Deba Bridge
Structural engineering by
Remodeled in
1883, 1892, 1955, 2002
67 m
14.6 m
Deba, Basque Country, Spain


Located in the Spanish Basque Country and crossing the Deba River, the Deba Bridge has served for over a century to connect the coastal towns of Deba and Motrico. Consisting primarily of stone arches, in 2013 it was converted into a pedestrian bridge because another bridge was built for connecting N-634 and GI-638 roads. A work of great hereditary significance for the region, the Deba bridge is described by the Católogo de Puentes de Gipuzkoa Anteriores a 1900 as “the most representative and best-conserved example, at the provincial level, of the bridge architecture of the second half of the nineteenth century.”

In the mid-nineteenth century, a connection between villages Deba and Motrico by way of a coastal route is planned. Achieving this would require crossing the Deba River. On March 22nd 1863, Antonio Cortázar, architect and interim director of public works for the Guipúzcoa region, was directed to bring to fruition the Deba-Mortico route, including the Deba River crossing.

To complete the design, Cortázar gathered further input from the mayors of both towns. The final plans were presented and signed on June 22nd, only 3 months later. The bridge would be a masonry bridge. Winning the construction bid was Luis Emperanza Mancisidor, blacksmith, along with his stonemason and financier, José Joaquín Corta. Two years later, the Guipúzcoa provincial council implemented the final section to the west – a drawbridge, to allow boats to cross. In 1866 the route was completed and the bridge inaugurated.

The most visible change since then has been the elimination of the drawbridge span. Originally of steel construction, the moveable span was replaced by a concrete arch covered with limestone in 1955, giving the overall structure a more uniform appearance. The project to “fix” the drawbridge span was led by the engineer Francisco J. Urquía Zaluda.

In addition to visible changes throughout the bridge’s history, and as a result of severe erosion and settlement of several piers, invisible yet significant rehabilitation work has been undertaken to repair and upgrade the foundation system.

Structural design

Having an overall length of 67 meters, the Deba Bridge is composed of three stone arch spans, each 14.6 m (47’-8”) in length, and a reinforced concrete span of 8.7 m (25’- 6”) (originally the steel drawbridge span).
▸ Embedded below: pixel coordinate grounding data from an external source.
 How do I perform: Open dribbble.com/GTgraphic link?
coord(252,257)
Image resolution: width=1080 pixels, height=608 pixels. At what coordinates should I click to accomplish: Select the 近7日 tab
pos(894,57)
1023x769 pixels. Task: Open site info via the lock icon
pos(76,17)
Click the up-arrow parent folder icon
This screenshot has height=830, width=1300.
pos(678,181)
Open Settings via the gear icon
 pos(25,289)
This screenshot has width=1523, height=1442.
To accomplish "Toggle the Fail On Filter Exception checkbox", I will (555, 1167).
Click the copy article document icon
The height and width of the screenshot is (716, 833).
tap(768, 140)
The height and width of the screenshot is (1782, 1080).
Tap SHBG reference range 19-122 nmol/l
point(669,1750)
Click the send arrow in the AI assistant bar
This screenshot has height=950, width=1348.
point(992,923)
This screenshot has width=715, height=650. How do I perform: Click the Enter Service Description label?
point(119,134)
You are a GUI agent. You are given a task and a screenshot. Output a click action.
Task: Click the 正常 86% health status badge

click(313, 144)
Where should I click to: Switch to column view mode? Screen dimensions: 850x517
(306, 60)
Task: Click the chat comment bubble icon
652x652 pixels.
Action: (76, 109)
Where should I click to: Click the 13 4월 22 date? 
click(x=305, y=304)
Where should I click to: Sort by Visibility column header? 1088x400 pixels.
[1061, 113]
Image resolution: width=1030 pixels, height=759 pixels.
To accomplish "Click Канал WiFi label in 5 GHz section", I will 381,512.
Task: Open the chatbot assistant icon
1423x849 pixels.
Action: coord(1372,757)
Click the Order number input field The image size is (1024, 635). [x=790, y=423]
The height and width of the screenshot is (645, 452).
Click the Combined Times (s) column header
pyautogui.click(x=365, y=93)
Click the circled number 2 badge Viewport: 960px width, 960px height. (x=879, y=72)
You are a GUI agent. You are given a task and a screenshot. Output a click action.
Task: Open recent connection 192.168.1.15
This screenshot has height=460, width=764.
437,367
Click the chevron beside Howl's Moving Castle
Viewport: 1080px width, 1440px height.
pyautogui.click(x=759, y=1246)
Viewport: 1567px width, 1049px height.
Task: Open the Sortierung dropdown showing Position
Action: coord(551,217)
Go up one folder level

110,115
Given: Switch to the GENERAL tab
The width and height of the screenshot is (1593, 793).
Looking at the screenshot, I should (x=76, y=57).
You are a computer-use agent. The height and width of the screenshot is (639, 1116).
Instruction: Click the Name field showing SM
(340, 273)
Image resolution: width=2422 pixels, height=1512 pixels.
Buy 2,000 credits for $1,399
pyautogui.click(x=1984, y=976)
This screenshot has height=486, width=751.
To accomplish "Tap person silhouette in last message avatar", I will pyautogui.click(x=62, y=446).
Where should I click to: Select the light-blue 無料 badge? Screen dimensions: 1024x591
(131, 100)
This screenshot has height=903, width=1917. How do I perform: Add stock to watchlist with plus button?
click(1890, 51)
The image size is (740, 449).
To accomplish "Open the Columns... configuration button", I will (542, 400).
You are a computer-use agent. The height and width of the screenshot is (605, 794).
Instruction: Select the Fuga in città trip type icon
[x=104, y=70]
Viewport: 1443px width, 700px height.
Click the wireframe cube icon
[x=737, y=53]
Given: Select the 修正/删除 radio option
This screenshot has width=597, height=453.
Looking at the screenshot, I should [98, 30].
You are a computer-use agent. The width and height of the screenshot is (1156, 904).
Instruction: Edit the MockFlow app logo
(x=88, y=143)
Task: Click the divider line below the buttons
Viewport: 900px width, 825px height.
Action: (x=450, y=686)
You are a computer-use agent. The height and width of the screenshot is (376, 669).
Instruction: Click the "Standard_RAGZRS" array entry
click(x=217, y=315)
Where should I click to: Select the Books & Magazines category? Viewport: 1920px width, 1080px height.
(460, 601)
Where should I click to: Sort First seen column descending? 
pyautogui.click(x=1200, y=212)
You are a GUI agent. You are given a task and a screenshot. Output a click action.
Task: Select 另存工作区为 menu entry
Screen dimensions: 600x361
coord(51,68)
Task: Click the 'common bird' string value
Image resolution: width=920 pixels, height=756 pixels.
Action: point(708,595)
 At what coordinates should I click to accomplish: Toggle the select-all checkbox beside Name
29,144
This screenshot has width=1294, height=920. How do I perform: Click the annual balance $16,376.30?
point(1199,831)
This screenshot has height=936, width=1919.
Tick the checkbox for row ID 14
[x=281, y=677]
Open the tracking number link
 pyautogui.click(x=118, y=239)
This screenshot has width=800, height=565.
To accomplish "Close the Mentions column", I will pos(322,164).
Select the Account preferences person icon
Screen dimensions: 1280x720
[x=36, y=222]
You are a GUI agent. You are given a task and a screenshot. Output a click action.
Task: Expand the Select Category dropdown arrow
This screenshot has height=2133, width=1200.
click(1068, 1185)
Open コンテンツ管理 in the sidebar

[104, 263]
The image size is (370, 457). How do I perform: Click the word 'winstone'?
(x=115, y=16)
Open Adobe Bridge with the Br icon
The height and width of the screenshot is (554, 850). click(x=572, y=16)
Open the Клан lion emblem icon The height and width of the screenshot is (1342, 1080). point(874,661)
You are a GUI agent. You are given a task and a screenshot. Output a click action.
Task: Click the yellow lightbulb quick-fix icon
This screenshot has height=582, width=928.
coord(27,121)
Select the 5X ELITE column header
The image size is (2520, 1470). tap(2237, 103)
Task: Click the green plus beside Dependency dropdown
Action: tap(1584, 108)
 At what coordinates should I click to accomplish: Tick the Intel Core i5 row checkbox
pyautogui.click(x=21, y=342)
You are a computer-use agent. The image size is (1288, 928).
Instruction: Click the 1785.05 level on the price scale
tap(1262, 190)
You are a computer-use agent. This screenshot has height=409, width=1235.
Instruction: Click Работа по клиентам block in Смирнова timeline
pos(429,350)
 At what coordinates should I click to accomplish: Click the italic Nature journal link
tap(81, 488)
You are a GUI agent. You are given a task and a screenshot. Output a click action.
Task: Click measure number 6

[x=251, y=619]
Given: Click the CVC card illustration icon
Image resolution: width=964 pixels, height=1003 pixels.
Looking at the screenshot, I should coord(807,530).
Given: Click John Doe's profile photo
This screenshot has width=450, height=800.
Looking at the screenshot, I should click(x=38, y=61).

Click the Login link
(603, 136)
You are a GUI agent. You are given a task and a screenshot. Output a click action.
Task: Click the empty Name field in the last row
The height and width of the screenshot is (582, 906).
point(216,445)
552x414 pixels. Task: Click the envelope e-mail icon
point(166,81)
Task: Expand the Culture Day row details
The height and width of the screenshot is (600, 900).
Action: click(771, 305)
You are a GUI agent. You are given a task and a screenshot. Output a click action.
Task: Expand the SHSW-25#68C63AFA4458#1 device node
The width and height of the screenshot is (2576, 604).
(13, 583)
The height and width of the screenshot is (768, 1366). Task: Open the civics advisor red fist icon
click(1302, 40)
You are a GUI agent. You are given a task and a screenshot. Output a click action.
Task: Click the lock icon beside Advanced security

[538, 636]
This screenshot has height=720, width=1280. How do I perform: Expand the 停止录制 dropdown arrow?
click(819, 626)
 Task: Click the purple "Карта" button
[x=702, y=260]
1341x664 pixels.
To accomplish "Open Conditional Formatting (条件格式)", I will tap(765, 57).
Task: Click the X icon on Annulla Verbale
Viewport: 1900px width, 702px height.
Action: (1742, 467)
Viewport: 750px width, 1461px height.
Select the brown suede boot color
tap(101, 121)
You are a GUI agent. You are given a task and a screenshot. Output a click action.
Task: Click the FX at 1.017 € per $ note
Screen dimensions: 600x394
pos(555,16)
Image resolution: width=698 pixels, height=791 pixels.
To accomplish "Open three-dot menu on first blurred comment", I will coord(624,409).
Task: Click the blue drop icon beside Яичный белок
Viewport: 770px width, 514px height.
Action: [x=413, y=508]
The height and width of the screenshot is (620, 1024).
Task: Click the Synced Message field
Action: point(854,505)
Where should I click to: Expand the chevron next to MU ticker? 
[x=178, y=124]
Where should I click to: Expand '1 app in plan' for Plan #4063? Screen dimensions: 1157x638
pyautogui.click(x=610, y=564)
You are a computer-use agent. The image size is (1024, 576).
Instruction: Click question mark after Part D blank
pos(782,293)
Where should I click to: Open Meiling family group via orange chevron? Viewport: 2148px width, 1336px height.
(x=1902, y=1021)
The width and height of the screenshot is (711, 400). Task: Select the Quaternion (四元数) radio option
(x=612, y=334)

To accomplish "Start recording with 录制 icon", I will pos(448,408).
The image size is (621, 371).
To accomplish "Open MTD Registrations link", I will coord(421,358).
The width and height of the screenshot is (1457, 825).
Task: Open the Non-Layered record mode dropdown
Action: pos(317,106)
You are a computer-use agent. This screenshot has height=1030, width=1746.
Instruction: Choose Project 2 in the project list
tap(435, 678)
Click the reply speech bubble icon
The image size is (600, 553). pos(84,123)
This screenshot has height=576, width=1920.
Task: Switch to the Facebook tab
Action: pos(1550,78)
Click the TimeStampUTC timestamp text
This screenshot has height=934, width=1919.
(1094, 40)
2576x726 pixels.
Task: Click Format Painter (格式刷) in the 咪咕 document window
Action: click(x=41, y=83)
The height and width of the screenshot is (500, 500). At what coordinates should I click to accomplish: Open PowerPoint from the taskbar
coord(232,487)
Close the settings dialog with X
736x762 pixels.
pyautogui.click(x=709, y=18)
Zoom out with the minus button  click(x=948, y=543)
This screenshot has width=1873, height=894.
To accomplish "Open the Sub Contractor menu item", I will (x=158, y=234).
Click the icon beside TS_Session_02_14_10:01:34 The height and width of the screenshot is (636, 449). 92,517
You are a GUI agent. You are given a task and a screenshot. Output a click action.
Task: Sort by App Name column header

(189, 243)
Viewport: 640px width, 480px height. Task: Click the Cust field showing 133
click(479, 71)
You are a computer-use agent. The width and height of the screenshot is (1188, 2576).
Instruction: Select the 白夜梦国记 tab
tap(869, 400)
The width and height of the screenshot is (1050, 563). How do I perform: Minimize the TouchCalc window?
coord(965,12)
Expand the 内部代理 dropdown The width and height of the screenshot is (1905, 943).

The arch height-to-span ratio of 1:6.6 for spans is typical of 19th century stone masonry bridges. The thickness of the arches is 0.8 m (2’-8”), or approximately 1/18 of the span, is also representative of stone arch bridges of the era. The concrete span 4 has a thickness of 0.7 m (2’-3”). The bridge’s out-to-out dimension is 6.5 m (21’-4”) with 1 m (3’-3”) high stone barriers at both edges. A 30 m (98’-5”) ramp provides access from the Deba side.

Scheme. Elevation

Three intermediate piers rise to between 4 and 5 meters (13’-0” and 16’-5”) above grade level. The two piers on the Deba side are 3.6 m (11’-6”) wide, exhibiting a pier width-to-span ratio of 4:1 – typical again of “typical” masonry bridges – while the other one is 5 m (16’-5”) wide. This “fat pier” had been necessary to compensate for the imbalance of thrusts resulting from the adjacency of the arch and drawbridge spans.


Accounting for the existence of unstable soils and great depth to bedrock, the bridge’s original designers chose to support the piers on a deep foundation composed of wooden piles. The piles used for the Deba Bridge had “a length of five meters (16’-4”) and were at least 20 centimeters (8”) in diameter” (see related book). They were arranged in a grid pattern and were capped by a grillage of wooden beams, which in turn supported a wooden platform on which the stonework of the piers could be constructed. Around the grillage of wood beams was a rubble fill that assured adequate support of the pier above. All of the Deba bridge foundations were of this type except for the west abutment, which bore directly on bedrock.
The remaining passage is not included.